In the early 1980s, the development boom in Manhattan ushered in a new concept for the city. Known as pre-selling, it led to increasingly imaginative ways as developers resorted to tactics ranging from locked-in monthly payments to guaranteed rentals and even discounts in the form of a waiver of community association fees (sound familiar?). Such was the popularity of pre-selling that in 1984, more than half of Manhattan’s real estate sales recorded were through this.

Fast forward three decades and the landscape in Manhattan has completely changed, with less than 7 per cent of registered sales being pre-sold. In New York, developers build and then sell. At the same time, in Miami (where it originated in the 1960s), the trend remains predominantly in favor of pre-selling, with more than 40 per cent of transactions taking place this way.

What accounts for the difference in the two approaches? While there are myriad reasons, what we witness qualitatively in the two markets is that where there remains an emphasis on pre-selling, two factors predominate: (1) the communities have a higher propensity of tenants and/or holiday homeowners, and (2) given the emphasis on offplan finance, there are greater delays in build out periods.
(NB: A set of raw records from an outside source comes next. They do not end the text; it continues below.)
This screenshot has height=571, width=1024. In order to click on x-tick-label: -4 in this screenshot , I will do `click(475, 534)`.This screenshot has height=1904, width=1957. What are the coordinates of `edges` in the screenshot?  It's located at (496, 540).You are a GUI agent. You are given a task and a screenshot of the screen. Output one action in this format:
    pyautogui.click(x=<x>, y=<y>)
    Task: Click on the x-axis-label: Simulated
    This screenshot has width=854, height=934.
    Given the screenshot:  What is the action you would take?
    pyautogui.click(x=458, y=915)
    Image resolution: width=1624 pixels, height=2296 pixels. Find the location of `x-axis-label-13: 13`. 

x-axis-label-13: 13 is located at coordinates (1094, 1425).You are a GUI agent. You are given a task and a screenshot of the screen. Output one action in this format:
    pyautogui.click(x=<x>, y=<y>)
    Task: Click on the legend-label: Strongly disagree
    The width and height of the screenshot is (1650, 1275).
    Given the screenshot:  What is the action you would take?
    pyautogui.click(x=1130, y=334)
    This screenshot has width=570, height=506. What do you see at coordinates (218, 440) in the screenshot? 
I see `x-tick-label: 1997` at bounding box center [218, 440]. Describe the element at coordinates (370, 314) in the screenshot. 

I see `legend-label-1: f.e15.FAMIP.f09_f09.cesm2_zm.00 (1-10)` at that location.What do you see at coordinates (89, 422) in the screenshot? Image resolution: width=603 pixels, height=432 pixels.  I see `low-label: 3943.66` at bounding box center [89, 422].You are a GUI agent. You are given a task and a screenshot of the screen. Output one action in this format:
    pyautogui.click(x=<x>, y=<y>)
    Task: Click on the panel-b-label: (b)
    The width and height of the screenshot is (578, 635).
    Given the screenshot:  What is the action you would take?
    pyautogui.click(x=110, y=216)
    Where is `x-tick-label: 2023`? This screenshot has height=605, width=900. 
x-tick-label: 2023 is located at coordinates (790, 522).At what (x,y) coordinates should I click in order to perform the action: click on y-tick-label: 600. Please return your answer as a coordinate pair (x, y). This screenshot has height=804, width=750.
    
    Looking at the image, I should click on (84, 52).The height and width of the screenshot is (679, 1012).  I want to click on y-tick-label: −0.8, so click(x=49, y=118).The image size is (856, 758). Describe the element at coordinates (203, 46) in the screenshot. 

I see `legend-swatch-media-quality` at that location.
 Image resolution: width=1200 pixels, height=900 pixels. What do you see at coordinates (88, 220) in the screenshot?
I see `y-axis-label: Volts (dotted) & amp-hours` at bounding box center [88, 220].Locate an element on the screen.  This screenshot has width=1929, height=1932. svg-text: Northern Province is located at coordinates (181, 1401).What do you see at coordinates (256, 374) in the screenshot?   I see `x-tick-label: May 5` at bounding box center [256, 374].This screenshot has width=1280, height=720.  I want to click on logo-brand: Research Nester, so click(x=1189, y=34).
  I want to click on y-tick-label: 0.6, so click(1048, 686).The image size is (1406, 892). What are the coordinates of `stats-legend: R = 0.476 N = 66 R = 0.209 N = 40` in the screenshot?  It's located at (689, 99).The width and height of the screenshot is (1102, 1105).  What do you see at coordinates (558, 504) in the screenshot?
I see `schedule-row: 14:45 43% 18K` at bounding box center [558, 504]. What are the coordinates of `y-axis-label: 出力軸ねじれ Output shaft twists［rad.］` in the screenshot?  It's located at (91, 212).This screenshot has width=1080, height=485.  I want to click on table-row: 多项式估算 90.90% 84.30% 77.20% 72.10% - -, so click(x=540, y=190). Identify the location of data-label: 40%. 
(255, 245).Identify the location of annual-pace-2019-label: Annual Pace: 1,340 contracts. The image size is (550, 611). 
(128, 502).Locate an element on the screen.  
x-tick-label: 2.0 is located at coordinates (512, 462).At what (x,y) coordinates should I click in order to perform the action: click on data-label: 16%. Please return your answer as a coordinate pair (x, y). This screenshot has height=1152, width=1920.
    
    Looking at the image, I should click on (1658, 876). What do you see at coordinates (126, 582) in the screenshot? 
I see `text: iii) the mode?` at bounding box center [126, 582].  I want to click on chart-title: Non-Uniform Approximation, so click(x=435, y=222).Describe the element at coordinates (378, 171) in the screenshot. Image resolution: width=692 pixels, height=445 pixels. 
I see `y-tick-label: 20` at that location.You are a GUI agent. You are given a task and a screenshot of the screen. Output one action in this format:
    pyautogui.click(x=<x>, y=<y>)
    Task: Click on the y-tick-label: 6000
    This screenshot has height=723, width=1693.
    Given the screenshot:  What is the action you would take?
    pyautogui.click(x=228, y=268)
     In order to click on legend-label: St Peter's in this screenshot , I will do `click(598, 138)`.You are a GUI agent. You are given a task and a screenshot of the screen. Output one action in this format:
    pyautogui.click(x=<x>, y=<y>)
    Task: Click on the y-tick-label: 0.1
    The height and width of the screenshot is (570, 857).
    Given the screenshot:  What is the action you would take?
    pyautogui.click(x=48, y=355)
This was witnessed in Manhattan throughout the 1980s and early 1990s, and is still seen in Miami. In Manhattan, partially as a result of soaring land values and partially because of sophisticated financial structures, the reliance on offplan financing has receded. As such, project timelines have become more strictly adhered to, especially as financial structures became more debt-and covenant-based, and the percentage of stalled” projects dropped to virtually zero.

Dubai’s freehold market has for the most part emulated the Miami model of development. Barring a few blue-ribbon gated communities such as Emirates Hills and the Palm, the overwhelming trend has been for developers to rely on offplan financing. Accordingly, over time, delivery schedules have fallen and risen with prices.

Wherever and whenever prices have become sluggish, delivery timelines have been pushed back. It is for this reliance on offplan financing, more than any other variable, that accounts for supply estimates to have been systematically exaggerated by market pundits.

Renovations

Other interesting nuggets stand out in the data as well. In tenant-dominated communities, investors are more peripatetic and the propensity of maintenance is lower, which itself is a function of price and yield. This implies that over time, the price variation becomes asymmetric on the downside.

We are starting to witness this in some of the buildings completed in the 2003-05 period, triggering renovations in some areas. Where remedial action has not been taken, this has led to greater downward rental and price sensitivity. Paradoxically, the conventional conclusion that higher income communities have higher levels of upkeep has not been followed.

We have seen a greater price variation on the upside in mid-income communities such as Sports City, Majan and Dubai Residential Complex. Equally, there has been greater variation on the downside at high-end communities such as Business Bay and Dubai Marina. This indicates the build quality - which gets compromised when sales gimmicks rise - and the subsequent upkeep of the unit and area come to the fore.

Developers who acquire credibility in the market - regardless of their size - will attract a more stable end-user base. This necessarily implies a more stable financial structure for their next project and greater visibility of supply not tethered to sales tactics.

We are beginning to see a change in this model. A few boutique developers have reduced their emphasis on offplan financing and replaced it with more stable structures, both equity and debt. While these developers represent a mere handful, what we have seen are higher prices in those buildings - both offices and residential - when compared to the community.

Furthermore, we witness a lower turnover in these buildings, indicating a higher propensity of end-users. Statistically, this manifests itself in the form of higher variation in prices.

It indicates that pricing at the unit level becomes individualized as each unit owner upgrades or maintains at a higher specification than in buildings dominated by tenants. While the emphasis on offplan financing is unlikely to diminish significantly over a five-year timeframe, the rise of such developers indicates a direct contact with end-users.

Over time, this promises greater visibility and product quality at both ends of the market.

— The writer is Managing Director of Global Capital Partners.